-- What the task asks --
Update the rows in the part that opens with the line containing "Screen dimensions: 884x1550" and closes with the line containing "The width and", replacing "progress bar" with "status bar" and changing nothing else. Give back only those lines, without the pictures.

*** Provided records ***

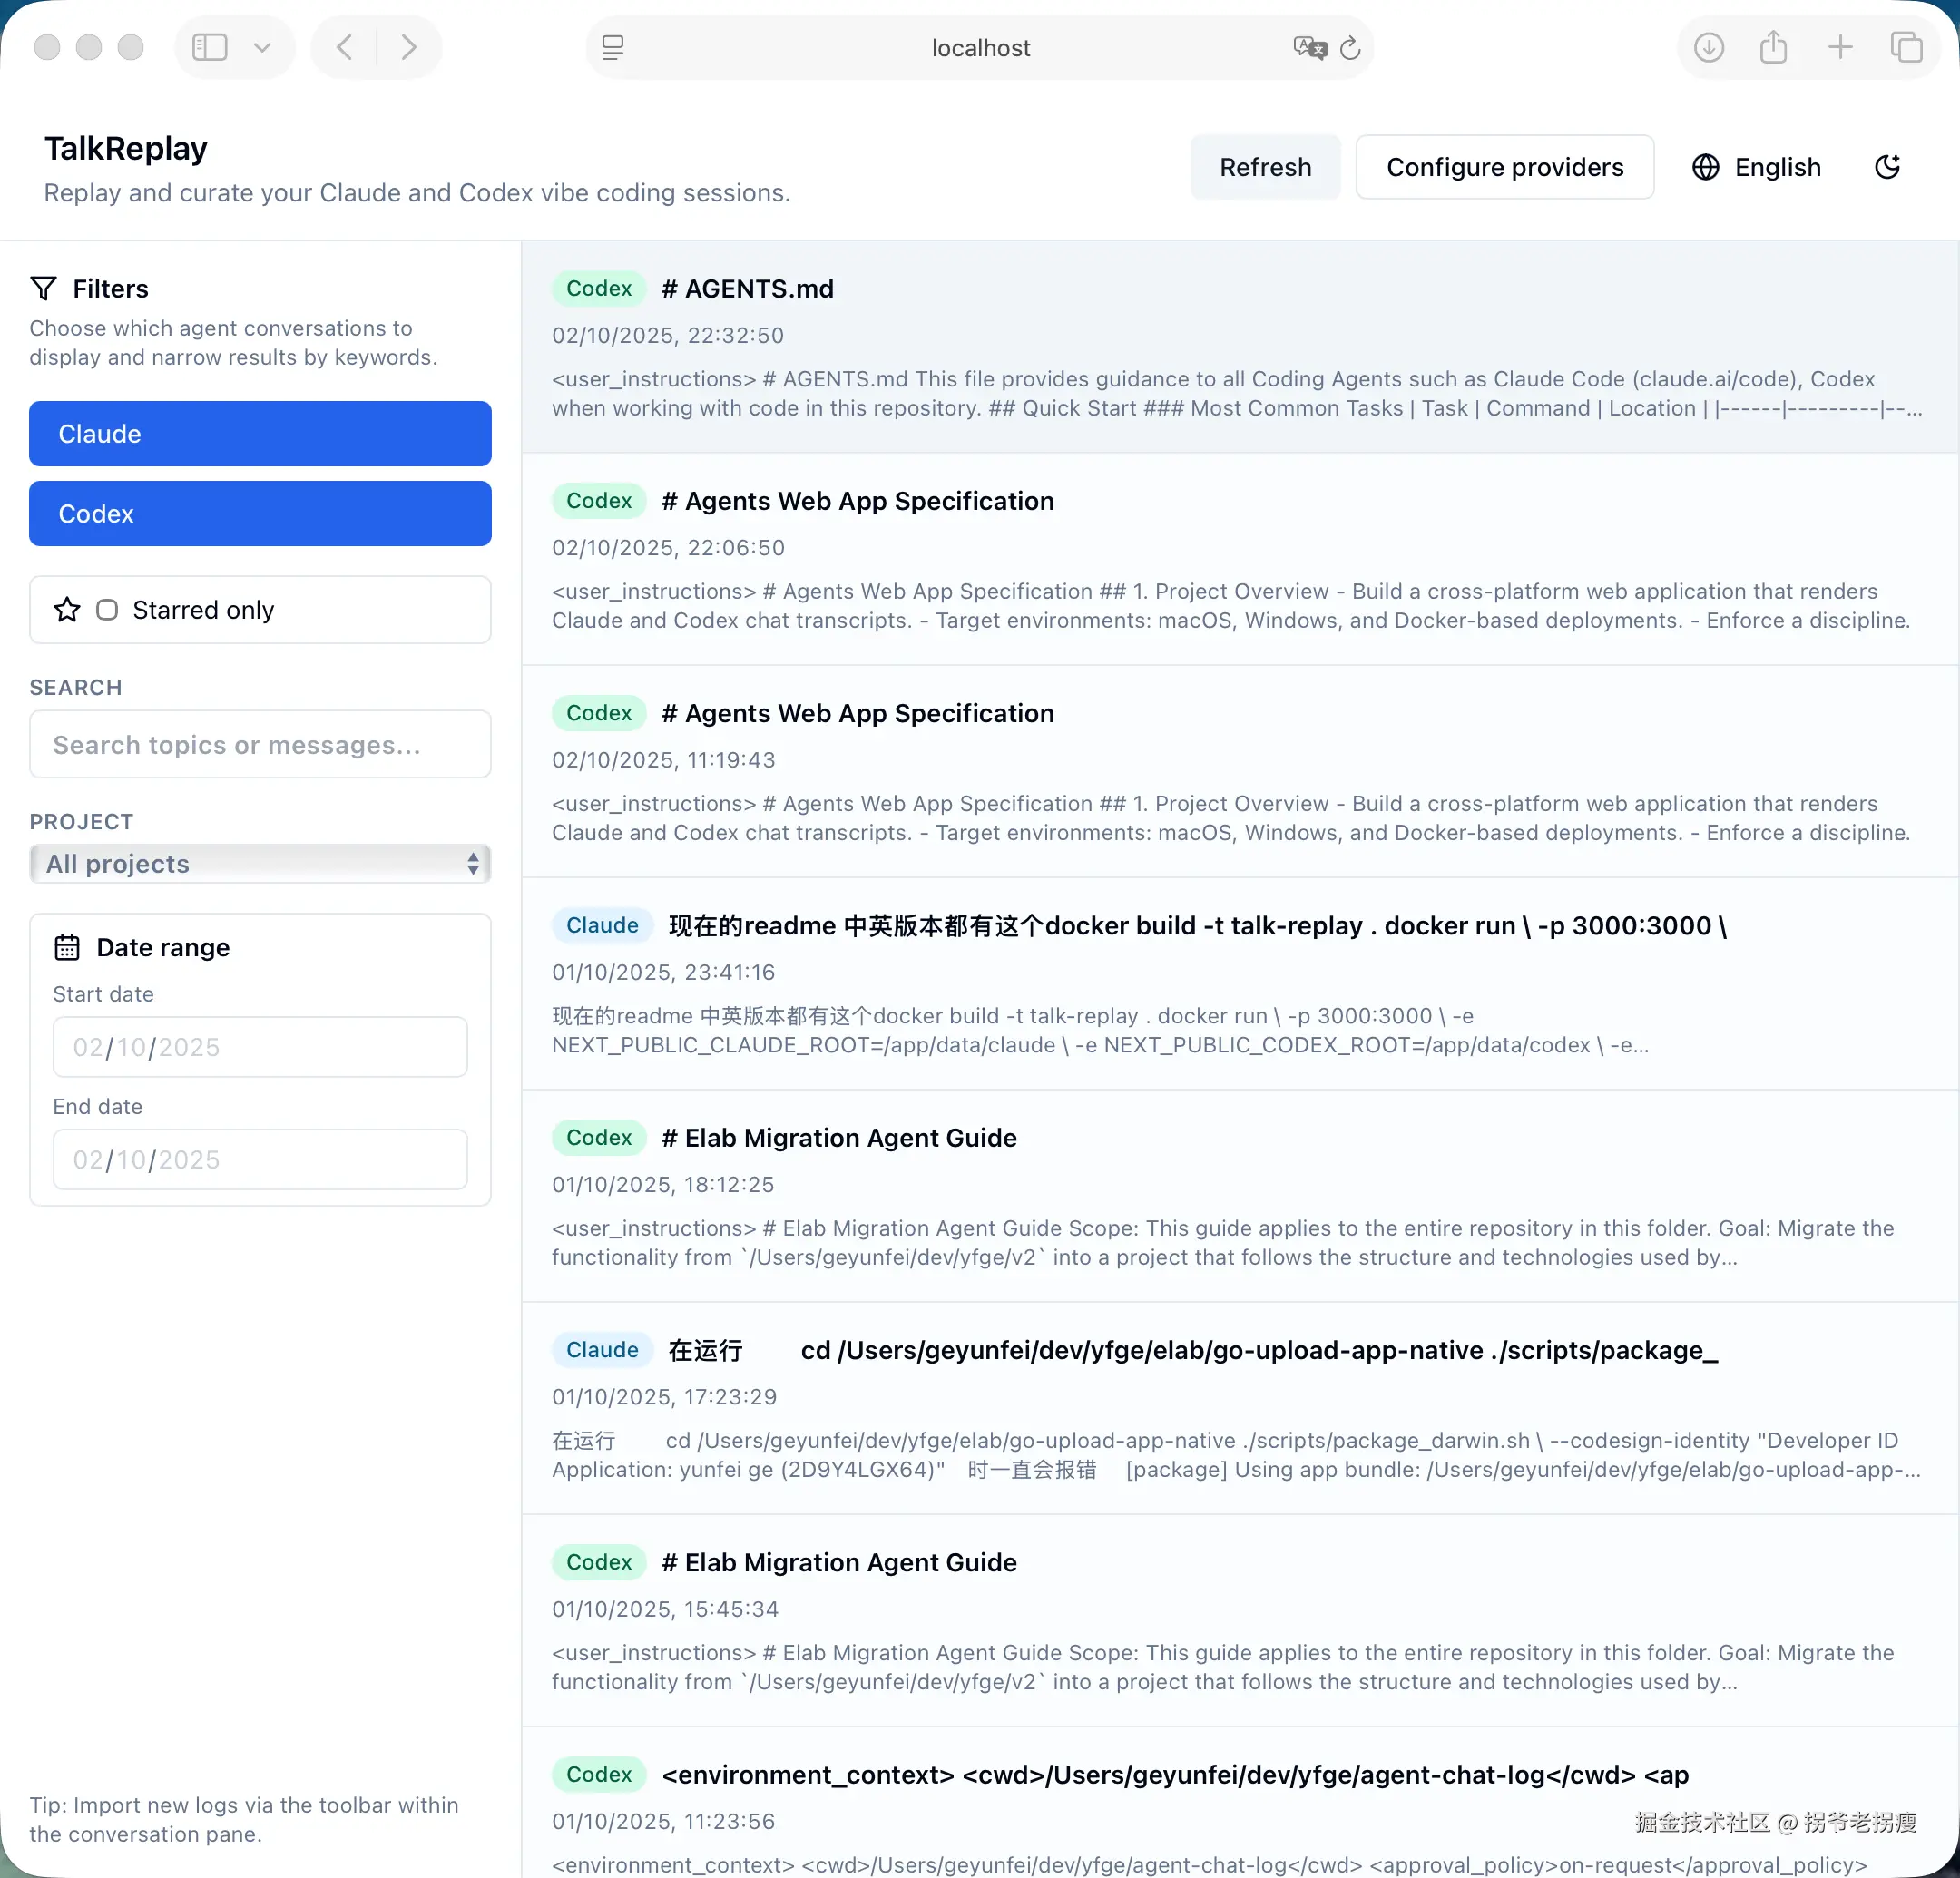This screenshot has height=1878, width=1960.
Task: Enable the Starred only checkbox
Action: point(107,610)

***
*** Provided records ***

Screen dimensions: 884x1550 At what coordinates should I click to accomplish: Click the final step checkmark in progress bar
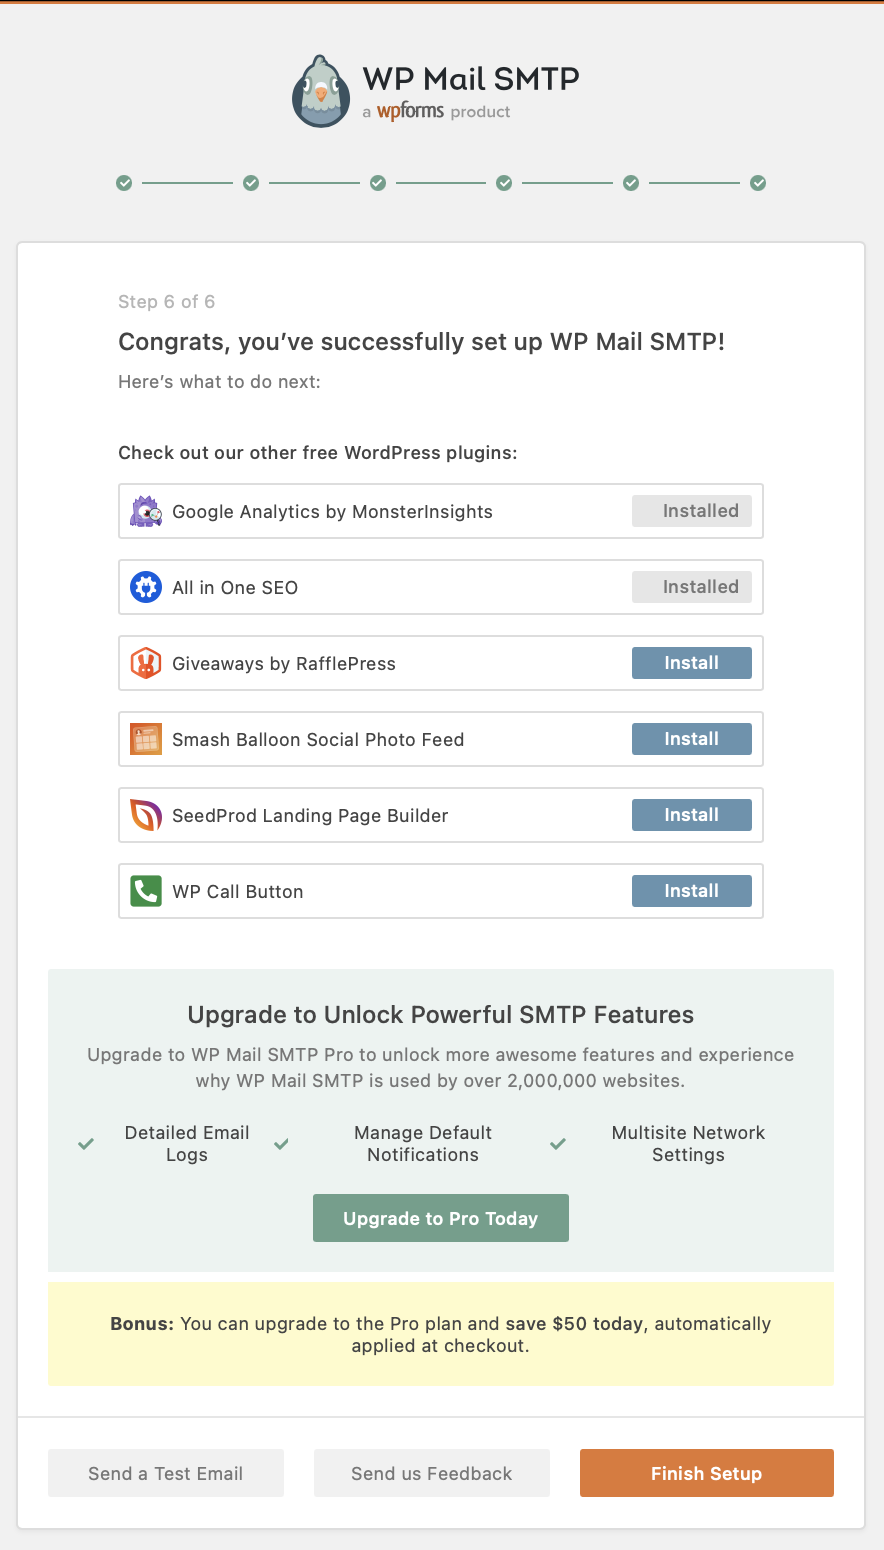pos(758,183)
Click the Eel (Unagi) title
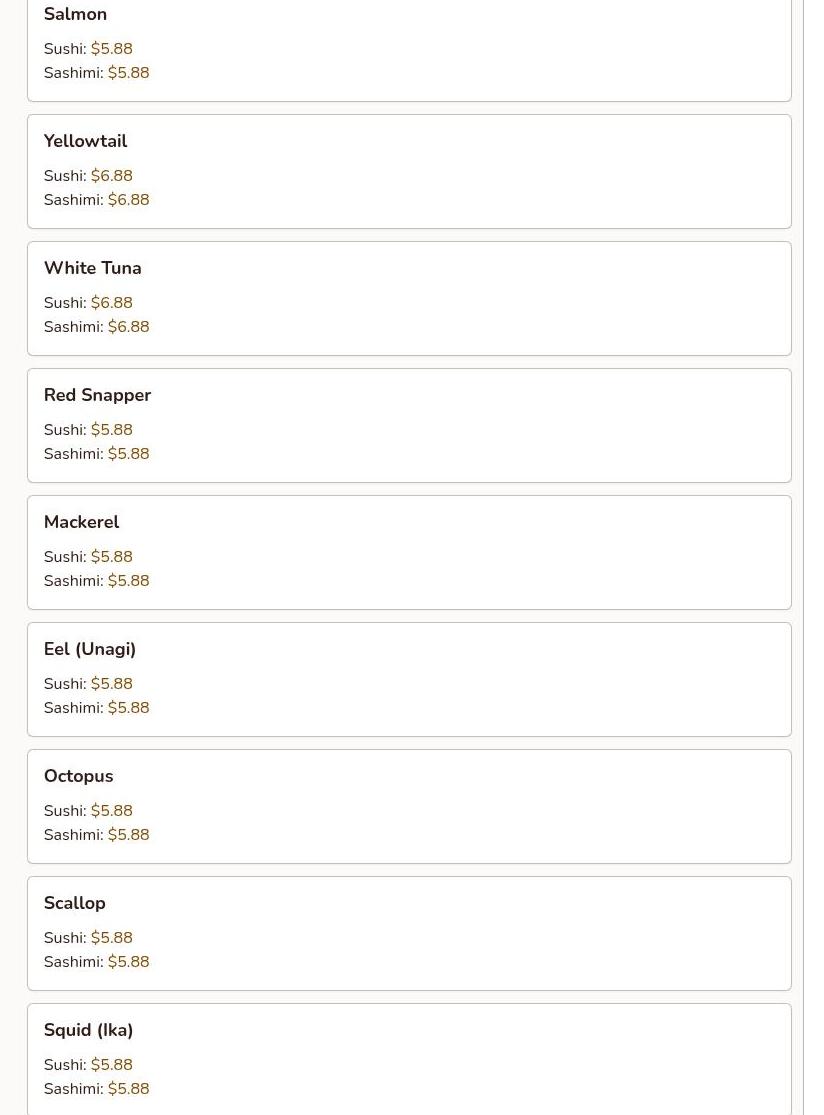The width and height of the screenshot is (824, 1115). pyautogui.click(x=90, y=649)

***

-- Response to this task --
Screen dimensions: 884x1550 At what coordinates should I click to accomplish: Click the final step checkmark in status bar
pos(758,183)
Click the Eel (Unagi) title
The width and height of the screenshot is (824, 1115). pyautogui.click(x=90, y=649)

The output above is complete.